━━ WORKING DATA ━━
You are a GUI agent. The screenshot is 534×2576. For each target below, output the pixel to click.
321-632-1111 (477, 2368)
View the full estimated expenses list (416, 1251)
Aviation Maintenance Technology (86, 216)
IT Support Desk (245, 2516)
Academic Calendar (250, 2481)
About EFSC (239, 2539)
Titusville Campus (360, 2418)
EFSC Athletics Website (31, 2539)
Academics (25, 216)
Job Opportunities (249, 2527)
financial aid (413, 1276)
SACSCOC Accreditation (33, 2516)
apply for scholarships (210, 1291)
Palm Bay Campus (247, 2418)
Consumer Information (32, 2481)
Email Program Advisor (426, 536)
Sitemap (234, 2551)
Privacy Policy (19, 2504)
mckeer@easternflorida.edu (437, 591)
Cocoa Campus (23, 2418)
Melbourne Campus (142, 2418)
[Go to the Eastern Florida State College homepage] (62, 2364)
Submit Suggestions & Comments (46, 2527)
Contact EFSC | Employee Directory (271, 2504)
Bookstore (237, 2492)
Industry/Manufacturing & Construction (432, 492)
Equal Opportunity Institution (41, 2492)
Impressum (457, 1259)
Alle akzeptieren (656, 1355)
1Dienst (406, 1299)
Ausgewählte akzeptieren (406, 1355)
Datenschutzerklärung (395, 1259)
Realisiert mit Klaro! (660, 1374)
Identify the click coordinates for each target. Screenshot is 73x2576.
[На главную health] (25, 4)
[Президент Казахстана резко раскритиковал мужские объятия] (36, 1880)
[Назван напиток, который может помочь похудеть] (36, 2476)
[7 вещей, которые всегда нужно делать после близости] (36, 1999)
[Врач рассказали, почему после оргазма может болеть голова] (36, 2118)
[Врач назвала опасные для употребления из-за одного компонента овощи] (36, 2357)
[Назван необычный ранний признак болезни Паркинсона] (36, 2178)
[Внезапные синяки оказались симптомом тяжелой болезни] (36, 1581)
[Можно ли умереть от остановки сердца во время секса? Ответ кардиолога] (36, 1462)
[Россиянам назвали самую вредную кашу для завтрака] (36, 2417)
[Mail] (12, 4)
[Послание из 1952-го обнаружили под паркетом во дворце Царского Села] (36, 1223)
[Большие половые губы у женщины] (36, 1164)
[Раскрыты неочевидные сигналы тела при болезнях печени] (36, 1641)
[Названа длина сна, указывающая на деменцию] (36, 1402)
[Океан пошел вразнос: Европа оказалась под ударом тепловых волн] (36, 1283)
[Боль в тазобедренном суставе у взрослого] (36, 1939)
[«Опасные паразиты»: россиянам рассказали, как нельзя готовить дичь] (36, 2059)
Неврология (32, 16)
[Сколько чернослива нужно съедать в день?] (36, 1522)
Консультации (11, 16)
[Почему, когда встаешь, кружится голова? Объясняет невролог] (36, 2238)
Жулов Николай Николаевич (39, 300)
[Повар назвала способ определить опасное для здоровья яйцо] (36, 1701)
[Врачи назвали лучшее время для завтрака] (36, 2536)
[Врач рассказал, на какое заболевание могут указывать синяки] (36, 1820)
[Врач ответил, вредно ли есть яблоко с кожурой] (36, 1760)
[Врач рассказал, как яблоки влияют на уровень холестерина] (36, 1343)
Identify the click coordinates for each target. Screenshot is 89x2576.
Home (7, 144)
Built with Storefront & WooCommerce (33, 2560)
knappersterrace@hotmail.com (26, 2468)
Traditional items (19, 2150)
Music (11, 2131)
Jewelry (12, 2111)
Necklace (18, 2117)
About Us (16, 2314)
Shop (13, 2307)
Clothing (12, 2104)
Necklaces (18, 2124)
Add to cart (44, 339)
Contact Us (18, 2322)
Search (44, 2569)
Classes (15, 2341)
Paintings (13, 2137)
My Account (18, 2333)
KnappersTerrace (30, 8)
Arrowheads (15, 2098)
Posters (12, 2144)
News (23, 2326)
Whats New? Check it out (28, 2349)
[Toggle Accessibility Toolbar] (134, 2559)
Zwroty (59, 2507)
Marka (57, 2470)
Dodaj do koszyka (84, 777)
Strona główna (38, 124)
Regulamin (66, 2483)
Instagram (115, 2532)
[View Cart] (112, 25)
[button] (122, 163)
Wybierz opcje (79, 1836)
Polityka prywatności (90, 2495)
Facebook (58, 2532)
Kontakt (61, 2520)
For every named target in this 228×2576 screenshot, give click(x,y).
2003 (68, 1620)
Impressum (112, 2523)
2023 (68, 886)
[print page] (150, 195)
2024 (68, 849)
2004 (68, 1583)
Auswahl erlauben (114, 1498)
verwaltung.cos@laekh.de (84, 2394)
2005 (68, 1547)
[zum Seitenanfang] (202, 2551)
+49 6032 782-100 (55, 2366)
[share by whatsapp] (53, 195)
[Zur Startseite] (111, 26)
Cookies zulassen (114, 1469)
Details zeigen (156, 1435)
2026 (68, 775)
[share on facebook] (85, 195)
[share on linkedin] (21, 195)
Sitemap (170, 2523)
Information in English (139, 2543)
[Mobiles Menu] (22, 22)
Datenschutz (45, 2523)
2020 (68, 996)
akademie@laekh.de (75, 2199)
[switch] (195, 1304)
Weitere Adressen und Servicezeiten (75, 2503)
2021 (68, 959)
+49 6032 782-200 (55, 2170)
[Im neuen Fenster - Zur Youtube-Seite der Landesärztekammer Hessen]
━━━
Please provide an exact transcription of each line from the one holding "verwaltung.cos@laekh.de (84, 2394)" through the final line of the data above.

verwaltung.cos@laekh.de (84, 2394)
2005 (68, 1547)
[zum Seitenanfang] (202, 2551)
+49 6032 782-100 (55, 2366)
[share by whatsapp] (53, 195)
[Zur Startseite] (111, 26)
Cookies zulassen (114, 1469)
Details zeigen (156, 1435)
2026 (68, 775)
[share on facebook] (85, 195)
[share on linkedin] (21, 195)
Sitemap (170, 2523)
Information in English (139, 2543)
[Mobiles Menu] (22, 22)
Datenschutz (45, 2523)
2020 (68, 996)
akademie@laekh.de (75, 2199)
[switch] (195, 1304)
Weitere Adressen und Servicezeiten (75, 2503)
2021 (68, 959)
+49 6032 782-200 (55, 2170)
[Im neuen Fenster - Zur Youtube-Seite der Landesärztekammer Hessen]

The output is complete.